In [None]:
import numpy as np
import pandas as pd
import matplotlib.pyplot as plt
import seaborn as sns
sns.set(style = "darkgrid")
%matplotlib inline
import gc

### reduce_mem_usage function has been taken from https://www.kaggle.com/questions-and-answers/148011

#### below function makes our dataframe memory efficient.

In [None]:
def reduce_mem_usage(train_data):
    """ iterate through all the columns of a dataframe and modify the data type
    to reduce memory usage.
    """
    start_mem = train_data.memory_usage().sum() / 1024**2
    print('Memory usage of dataframe is {:.2f} MB'.format(start_mem))

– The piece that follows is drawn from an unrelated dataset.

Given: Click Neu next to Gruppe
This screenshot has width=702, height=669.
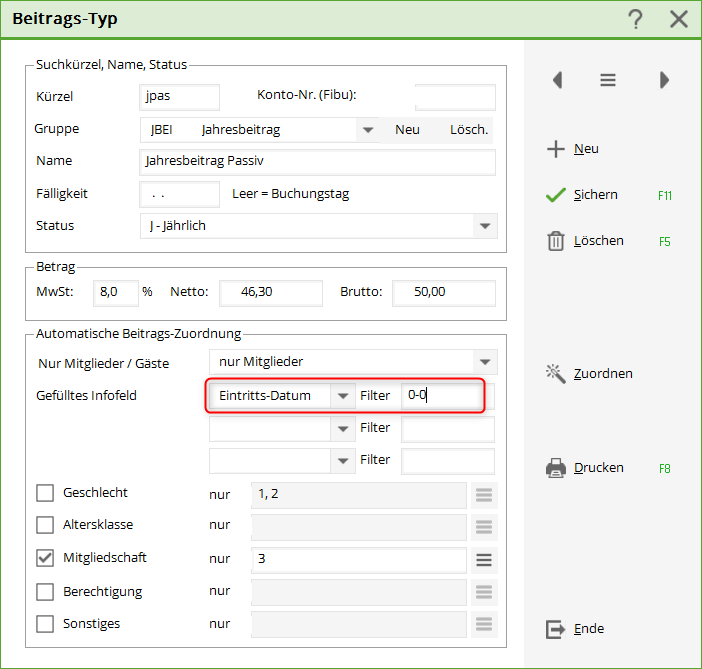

    for col in train_data.columns:
        col_type = train_data[col].dtype

        if col_type != object:
            c_min = train_data[col].min()
            c_max = train_data[col].max()
            if str(col_type)[:3] == 'int':
                if c_min > np.iinfo(np.int8).min and c_max < np.iinfo(np.int8).max:
                    train_data[col] = train_data[col].astype(np.int8)
                elif c_min > np.iinfo(np.int16).min and c_max < np.iinfo(np.int16).max:
                    train_data[col] = train_data[col].astype(np.int16)
                elif c_min > np.iinfo(np.int32).min and c_max < np.iinfo(np.int32).max:
                    train_data[col] = train_data[col].astype(np.int32)
                elif c_min > np.iinfo(np.int64).min and c_max < np.iinfo(np.int64).max:
                    train_data[col] = train_data[col].astype(np.int64)  
            else:
                if c_min > np.finfo(np.float16).min and c_max < np.finfo(np.float16).max:
                    train_data[col] = train_data[col].astype(np.float16)
                elif c_min > np.finfo(np.float32).min and c_max < np.finfo(np.float32).max:
                    train_data[col] = train_data[col].astype(np.float32)
                else:
                    train_data[col] = train_data[col].astype(np.float64)
        else:
            train_data[col] = train_data[col].astype('category')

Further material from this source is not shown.